→ Problem description
What lines in the material hold the string "will"? Return every one of them.

START Exercise inputs

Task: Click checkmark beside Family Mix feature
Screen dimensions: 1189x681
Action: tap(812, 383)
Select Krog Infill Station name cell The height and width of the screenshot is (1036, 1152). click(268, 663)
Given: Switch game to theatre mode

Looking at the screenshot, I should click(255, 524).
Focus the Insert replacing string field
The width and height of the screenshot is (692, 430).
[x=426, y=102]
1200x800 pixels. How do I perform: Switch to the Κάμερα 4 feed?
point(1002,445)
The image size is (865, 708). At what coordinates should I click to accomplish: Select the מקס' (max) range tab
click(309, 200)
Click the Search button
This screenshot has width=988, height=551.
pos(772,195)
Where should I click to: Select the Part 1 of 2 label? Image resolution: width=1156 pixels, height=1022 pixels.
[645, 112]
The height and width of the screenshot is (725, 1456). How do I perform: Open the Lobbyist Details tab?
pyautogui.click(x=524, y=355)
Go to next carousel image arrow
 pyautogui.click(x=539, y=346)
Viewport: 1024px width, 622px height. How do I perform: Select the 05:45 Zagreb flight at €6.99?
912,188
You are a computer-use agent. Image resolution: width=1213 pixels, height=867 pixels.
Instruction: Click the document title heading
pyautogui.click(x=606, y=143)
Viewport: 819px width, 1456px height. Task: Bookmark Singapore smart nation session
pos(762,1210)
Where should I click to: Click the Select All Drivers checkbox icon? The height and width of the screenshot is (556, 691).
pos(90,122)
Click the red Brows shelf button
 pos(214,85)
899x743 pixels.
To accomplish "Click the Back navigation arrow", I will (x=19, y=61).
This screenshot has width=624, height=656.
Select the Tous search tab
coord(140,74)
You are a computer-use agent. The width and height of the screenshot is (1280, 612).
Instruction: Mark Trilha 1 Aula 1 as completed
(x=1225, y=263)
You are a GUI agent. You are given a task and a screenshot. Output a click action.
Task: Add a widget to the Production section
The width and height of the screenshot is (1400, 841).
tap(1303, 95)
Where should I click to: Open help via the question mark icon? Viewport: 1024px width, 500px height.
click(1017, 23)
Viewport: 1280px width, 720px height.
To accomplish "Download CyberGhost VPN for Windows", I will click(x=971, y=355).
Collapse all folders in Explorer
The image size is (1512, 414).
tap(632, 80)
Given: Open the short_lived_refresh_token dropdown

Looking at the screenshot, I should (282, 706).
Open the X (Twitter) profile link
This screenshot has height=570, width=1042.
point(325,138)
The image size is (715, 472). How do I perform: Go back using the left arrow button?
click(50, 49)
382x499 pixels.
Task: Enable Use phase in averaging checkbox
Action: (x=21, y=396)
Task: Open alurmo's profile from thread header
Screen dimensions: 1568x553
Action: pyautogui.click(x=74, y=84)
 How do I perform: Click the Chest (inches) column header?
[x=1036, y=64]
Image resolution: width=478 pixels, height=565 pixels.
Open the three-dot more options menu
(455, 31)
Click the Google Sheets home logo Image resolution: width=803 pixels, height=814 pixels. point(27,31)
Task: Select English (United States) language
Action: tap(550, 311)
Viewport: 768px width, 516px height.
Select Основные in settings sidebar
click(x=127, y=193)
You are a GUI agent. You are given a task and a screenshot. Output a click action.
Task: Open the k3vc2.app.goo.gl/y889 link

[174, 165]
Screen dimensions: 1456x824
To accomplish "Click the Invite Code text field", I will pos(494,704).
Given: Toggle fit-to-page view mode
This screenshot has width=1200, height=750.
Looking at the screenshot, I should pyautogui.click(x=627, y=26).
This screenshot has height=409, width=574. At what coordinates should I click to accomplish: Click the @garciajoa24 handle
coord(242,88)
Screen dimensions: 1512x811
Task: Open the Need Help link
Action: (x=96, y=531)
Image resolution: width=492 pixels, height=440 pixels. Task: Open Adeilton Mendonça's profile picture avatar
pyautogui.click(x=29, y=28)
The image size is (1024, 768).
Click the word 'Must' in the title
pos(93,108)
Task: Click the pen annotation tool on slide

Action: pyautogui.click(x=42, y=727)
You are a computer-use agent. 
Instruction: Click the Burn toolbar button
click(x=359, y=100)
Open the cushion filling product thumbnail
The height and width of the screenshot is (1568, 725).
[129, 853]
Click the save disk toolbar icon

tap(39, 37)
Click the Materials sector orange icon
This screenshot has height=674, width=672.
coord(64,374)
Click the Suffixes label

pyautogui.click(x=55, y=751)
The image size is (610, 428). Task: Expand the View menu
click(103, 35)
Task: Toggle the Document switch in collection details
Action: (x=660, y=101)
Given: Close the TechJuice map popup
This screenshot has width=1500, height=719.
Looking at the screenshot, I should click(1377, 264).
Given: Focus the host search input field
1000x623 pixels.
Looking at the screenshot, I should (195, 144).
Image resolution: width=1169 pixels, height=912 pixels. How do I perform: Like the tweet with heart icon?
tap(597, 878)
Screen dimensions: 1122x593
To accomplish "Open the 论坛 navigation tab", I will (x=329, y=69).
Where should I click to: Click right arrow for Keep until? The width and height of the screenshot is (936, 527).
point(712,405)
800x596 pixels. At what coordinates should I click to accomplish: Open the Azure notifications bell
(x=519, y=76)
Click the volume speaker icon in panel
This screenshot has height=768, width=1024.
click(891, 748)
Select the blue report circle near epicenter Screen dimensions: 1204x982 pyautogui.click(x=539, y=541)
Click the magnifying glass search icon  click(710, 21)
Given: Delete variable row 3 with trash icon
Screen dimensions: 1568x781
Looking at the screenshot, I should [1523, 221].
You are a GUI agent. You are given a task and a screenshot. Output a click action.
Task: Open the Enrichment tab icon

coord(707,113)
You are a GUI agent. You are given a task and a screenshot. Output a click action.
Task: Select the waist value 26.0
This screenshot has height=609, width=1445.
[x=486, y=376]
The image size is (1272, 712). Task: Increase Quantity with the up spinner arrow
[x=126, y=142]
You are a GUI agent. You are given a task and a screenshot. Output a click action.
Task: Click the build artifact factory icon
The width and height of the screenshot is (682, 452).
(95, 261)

END Exercise inputs

→ Answer to the problem
To accomplish "Click the Back navigation arrow", I will (x=19, y=61).
To accomplish "Download CyberGhost VPN for Windows", I will click(x=971, y=355).
To accomplish "Click the Invite Code text field", I will pos(494,704).
To accomplish "Open the 论坛 navigation tab", I will (x=329, y=69).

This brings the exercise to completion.